→ GOAL OF THE EXERCISE
In the data below, which lines hold "computer"? Copy every one.

--------------------------------

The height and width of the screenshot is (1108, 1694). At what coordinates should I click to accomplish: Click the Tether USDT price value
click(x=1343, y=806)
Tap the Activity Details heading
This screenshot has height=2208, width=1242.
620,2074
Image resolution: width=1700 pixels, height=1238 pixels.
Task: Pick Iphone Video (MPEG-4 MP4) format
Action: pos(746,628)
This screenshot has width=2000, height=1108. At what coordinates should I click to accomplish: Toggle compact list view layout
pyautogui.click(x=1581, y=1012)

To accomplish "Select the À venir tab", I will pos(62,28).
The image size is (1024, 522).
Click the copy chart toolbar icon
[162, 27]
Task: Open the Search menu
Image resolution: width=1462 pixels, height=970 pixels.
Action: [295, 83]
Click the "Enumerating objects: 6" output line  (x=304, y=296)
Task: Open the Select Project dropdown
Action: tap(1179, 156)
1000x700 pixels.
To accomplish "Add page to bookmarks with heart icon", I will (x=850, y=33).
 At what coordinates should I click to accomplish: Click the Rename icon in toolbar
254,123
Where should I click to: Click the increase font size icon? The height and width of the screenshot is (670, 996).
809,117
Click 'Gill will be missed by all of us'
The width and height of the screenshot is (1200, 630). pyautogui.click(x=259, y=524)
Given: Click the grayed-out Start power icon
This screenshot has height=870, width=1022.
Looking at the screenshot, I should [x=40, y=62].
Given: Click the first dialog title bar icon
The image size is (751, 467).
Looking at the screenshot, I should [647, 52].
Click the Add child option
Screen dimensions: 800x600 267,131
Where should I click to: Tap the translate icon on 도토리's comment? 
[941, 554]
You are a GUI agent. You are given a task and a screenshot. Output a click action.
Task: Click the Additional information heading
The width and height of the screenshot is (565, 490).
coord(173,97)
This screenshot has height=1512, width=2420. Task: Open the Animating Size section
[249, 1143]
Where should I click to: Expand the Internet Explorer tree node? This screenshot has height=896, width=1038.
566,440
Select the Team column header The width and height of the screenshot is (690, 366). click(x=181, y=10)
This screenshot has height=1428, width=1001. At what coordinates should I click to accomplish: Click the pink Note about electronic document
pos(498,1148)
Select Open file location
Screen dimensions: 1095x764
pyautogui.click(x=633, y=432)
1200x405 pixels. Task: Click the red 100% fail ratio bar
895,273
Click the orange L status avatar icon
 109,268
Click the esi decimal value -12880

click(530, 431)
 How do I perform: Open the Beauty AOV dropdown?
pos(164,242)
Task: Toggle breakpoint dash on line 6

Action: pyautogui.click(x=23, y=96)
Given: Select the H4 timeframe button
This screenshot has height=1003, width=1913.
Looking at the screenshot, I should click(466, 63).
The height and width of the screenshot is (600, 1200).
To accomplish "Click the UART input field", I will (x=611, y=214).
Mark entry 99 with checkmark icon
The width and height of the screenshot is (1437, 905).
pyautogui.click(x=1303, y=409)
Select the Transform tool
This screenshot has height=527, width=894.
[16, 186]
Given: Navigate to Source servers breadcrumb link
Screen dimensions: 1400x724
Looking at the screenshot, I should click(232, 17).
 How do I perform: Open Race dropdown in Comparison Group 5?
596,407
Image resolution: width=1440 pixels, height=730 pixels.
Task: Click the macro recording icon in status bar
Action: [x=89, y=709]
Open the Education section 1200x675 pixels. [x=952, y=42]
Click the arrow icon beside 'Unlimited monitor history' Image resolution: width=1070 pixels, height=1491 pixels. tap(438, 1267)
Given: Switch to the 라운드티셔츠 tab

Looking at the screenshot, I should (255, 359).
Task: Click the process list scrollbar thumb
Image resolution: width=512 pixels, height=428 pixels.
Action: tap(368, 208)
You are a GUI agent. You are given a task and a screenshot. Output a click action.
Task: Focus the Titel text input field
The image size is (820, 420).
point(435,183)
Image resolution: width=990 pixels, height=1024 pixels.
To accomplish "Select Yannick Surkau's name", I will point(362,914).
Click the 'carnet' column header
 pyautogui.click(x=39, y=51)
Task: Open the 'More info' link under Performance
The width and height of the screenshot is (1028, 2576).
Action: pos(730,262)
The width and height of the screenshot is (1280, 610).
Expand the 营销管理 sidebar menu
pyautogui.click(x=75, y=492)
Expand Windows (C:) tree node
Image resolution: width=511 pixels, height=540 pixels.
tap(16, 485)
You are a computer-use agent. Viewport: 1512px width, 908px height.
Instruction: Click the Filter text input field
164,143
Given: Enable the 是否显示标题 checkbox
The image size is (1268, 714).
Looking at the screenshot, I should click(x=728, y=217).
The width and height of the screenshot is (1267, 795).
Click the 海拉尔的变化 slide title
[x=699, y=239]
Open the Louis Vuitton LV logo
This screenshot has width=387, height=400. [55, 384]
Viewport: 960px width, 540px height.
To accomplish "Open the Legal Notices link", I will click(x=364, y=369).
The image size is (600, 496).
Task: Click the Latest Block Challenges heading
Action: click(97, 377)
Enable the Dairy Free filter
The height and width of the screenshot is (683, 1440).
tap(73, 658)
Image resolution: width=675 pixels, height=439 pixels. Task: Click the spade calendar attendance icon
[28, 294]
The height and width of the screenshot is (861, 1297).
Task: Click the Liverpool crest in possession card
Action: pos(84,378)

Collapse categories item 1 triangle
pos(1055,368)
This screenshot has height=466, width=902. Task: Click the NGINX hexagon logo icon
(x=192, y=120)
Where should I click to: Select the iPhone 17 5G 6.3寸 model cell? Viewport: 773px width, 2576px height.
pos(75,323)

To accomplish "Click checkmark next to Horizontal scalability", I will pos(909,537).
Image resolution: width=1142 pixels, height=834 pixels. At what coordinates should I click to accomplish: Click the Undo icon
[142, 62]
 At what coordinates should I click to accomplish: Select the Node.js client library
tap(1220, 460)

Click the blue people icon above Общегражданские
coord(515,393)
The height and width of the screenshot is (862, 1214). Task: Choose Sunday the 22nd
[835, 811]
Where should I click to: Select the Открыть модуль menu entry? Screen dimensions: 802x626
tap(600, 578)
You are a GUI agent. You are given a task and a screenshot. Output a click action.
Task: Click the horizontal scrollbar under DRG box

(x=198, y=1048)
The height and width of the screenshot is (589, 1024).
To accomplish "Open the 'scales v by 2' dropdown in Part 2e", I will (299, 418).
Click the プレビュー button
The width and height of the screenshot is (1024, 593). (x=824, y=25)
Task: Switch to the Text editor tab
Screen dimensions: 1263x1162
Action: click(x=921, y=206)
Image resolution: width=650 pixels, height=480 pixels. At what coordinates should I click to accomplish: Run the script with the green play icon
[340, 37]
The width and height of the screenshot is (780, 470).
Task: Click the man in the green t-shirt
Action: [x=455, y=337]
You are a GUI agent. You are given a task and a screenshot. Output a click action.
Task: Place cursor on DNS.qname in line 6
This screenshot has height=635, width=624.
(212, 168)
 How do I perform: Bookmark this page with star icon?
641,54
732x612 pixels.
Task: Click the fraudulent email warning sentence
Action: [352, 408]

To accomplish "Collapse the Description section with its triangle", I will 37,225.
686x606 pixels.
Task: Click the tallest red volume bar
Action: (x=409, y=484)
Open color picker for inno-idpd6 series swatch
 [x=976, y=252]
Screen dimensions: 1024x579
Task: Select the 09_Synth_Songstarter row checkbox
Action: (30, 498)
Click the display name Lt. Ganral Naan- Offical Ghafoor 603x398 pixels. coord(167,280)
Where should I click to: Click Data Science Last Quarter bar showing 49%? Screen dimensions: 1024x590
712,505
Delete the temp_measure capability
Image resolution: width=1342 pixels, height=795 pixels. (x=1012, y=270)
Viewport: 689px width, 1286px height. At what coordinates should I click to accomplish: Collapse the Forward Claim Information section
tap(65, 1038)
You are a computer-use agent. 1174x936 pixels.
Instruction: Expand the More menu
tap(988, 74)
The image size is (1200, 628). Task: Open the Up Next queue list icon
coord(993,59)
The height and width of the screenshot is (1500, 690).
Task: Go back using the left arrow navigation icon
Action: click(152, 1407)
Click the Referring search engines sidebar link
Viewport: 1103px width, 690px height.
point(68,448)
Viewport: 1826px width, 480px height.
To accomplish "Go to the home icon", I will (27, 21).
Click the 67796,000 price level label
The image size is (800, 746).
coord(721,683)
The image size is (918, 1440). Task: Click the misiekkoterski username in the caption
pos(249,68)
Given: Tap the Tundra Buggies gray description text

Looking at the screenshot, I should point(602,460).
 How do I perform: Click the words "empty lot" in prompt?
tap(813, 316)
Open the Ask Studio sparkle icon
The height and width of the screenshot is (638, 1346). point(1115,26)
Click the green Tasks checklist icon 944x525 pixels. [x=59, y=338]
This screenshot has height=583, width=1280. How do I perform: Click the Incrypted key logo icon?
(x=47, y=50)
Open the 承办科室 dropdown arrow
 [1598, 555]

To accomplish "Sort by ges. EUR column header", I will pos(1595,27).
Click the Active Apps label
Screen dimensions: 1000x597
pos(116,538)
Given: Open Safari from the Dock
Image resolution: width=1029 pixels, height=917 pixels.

--------------------------------

→ REPLY
You are a computer-use agent. Viewport: 1512px width, 908px height.
You are a computer-use agent. 1174x936 pixels.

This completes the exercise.